What to work on>
Transcribe every entry word for word, but drop the pictures.

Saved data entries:

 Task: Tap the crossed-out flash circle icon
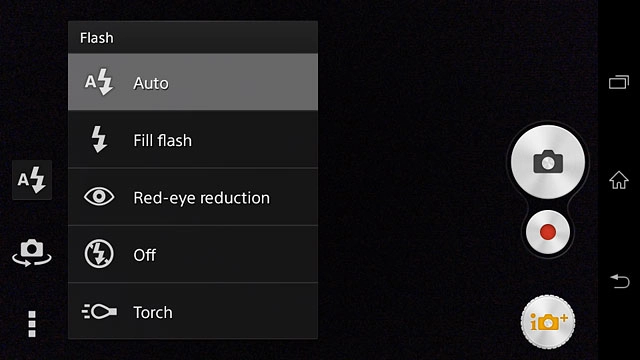(x=99, y=254)
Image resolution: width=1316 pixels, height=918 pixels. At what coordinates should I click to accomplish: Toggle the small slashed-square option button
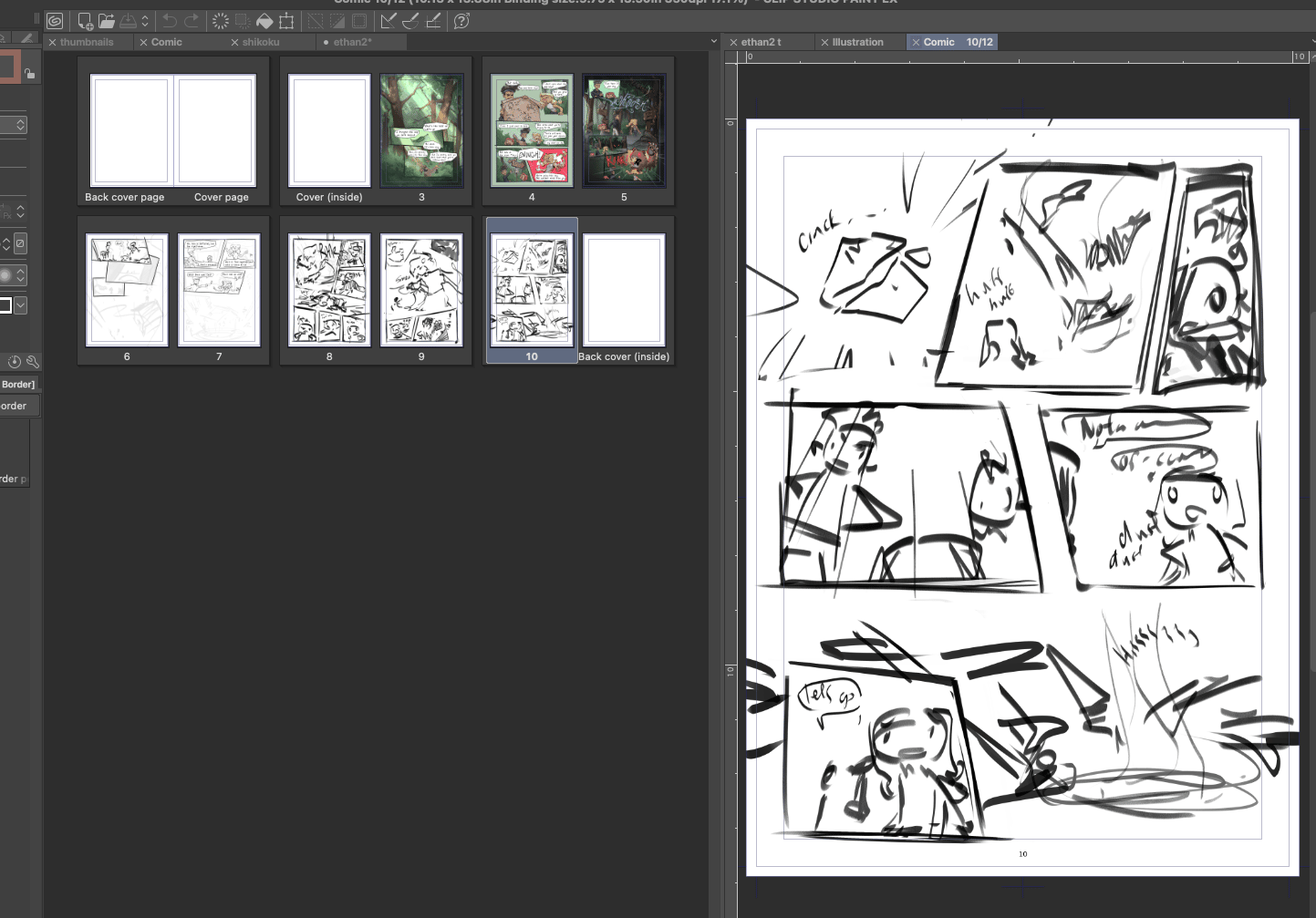tap(20, 243)
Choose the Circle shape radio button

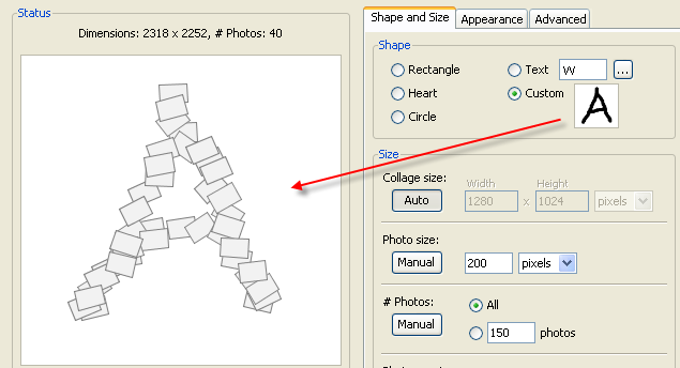(413, 117)
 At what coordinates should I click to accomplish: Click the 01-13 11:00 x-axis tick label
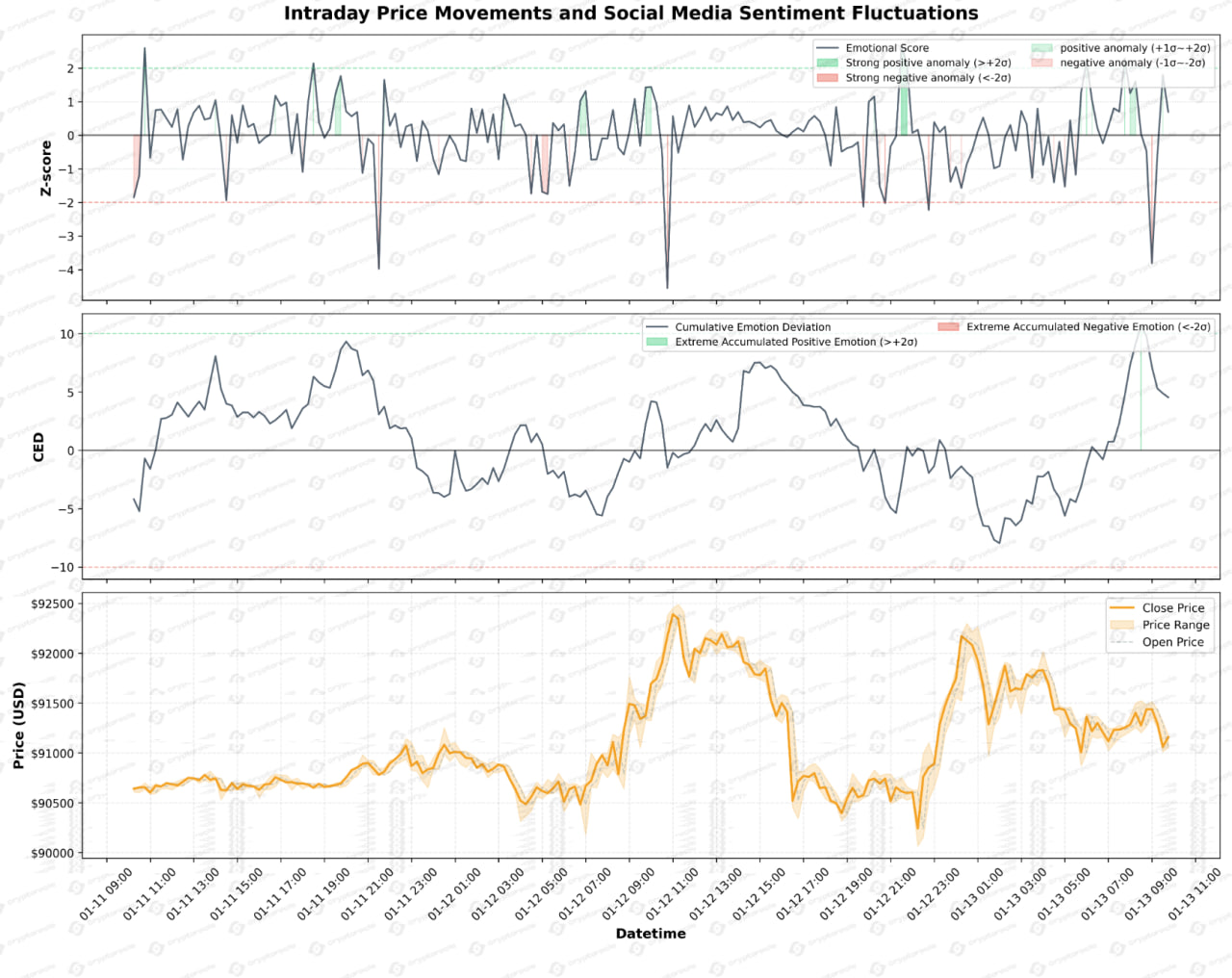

Finished task>
 Task: Tap the crossed-out flash circle icon
(x=99, y=254)
Image resolution: width=1316 pixels, height=918 pixels. At what coordinates should I click to accomplish: Toggle the small slashed-square option button
tap(20, 243)
Choose the Circle shape radio button

(413, 117)
 At what coordinates should I click to accomplish: Click the 01-13 11:00 x-axis tick label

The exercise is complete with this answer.